Col. Putin has his grubby fingers on the tap controlling the flow of gas in his cherished pipeline. This is seen as Europe’s lifeblood, what with a quarter of her gas and, more to the point, a third of Germany’s coming through Putin’s pipe.

It’s the fear of the tap shutting that guides Western policy towards Russia, not any desire for justice or, crucially, deterrence.

God forbid Putin should turn the tap clockwise. Why, our heating bills would go up, with our leaders’ electoral chances heading in the opposite direction.

The very fact that this, highly predictable, type of thinking is possible re-emphasises the idiocy of depending on rogue states for our strategic resources. Every waking moment of our ‘leaders’ ought to have been dedicated to expanding every possible alternative to Russian, and for that matter Middle Eastern, oil and gas.

The only existing alternative, and no sane individual would regard sun and wind as such, is nuclear, and the most promising future (in America, already present) alternative is hydraulic fracturing.

And what do Germany and France do?

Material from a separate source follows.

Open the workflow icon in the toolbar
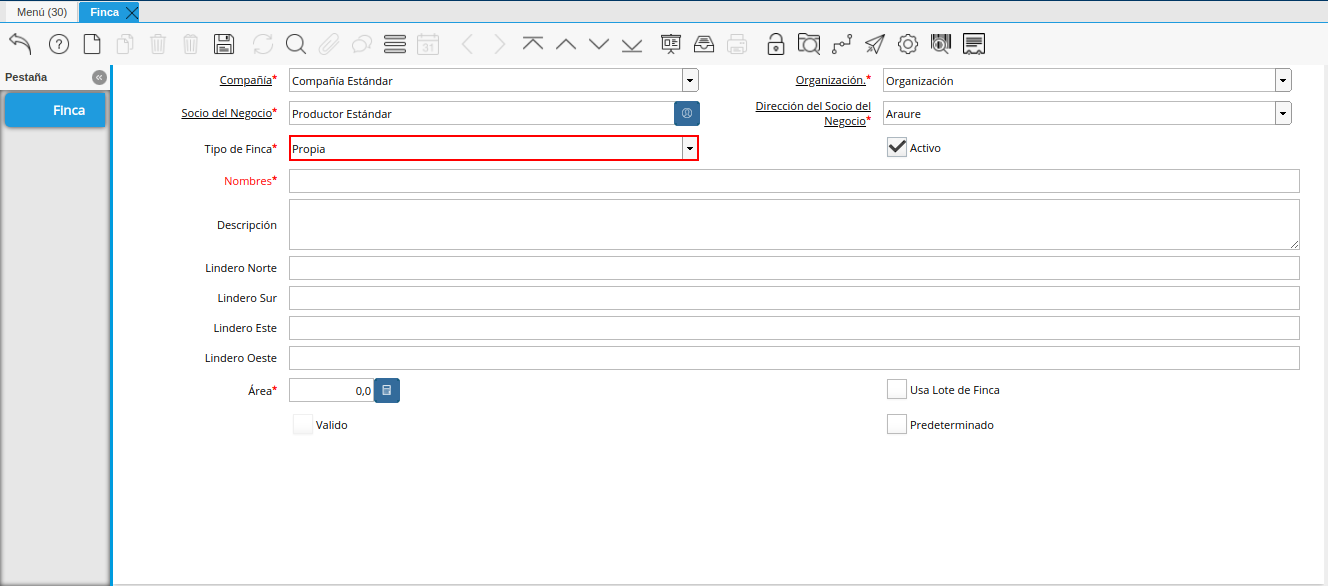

Germany under the former communist apparatchik Merkel is shutting down all her nuclear power stations, France,under the socialist apparatchik Hollande, many of hers, and both are fighting ‘fracking’ tooth and nail.

This doesn’t just put a blackmail weapon into Putin’s hands, but cocks it and slips the safety off. Still, any reasonable government of any major nation would refuse to go along with the blackmailer.

Moreover, this is the kind of weapon that can backfire. Yes, as Putin has demonstrated in his previous dealings with recalcitrant neighbours, he’s capable of using the pipe as a gun barrel. If any other than derisory sanctions had been brought on line this time, Europe would indeed suffer some short-term discomfort.

But Russia’s economy is totally dependent on her exports of hydrocarbons – this would hurt her more than it would hurt us. They can’t eat their gas, and they can’t drink their oil.

Yet even minor discomfort isn’t something our ‘leaders’ are prepared to countenance.  And no state unwilling to accept some pain in order to prevent a looming disaster deserves to survive. Make no mistake about it: if Putin gets his way, our survival will become tenuous.

The mistake the West has always made towards the Soviet regime (of which the post-Soviet one is but a continuation by other means) is to believe that its party and KGB chieftains are PLUs, People Like Us.

Granted, there are rough edges here and there, and caution must be exercised – but fundamentally they can respond to the fair give-and-take of politics. We’re nice to them, they’ll be nice to us; we give, they take – then the other way around.

Any serious study of history, ideally augmented by native knowledge of the place, will tell you that this picture has nothing to do with reality. The Russians’ approach to political realities is that of take-take.

They have always treated kindness as a sign of weakness: witness the fact that every Russian tsar who attempted liberal reforms was murdered. And internationally the Russians don’t understand fair trading; the only language they understand is that of brute force.

It’s naïve to believe that slapping 21 officials on the wrist constitutes a show of such force. What it is is encouragement for the KGB colonel to accelerate his rebuilding programme.

Just think: the next on the list may be the Baltic republics, NATO members. If they are attacked and the West does nothing, this will spell the end of any resistance to international evil. And if the West does do something, it may mean war.

Historical parallels are easy to see. For Crimea, 2014, read Munich, 1938. But don’t read it at bedtime.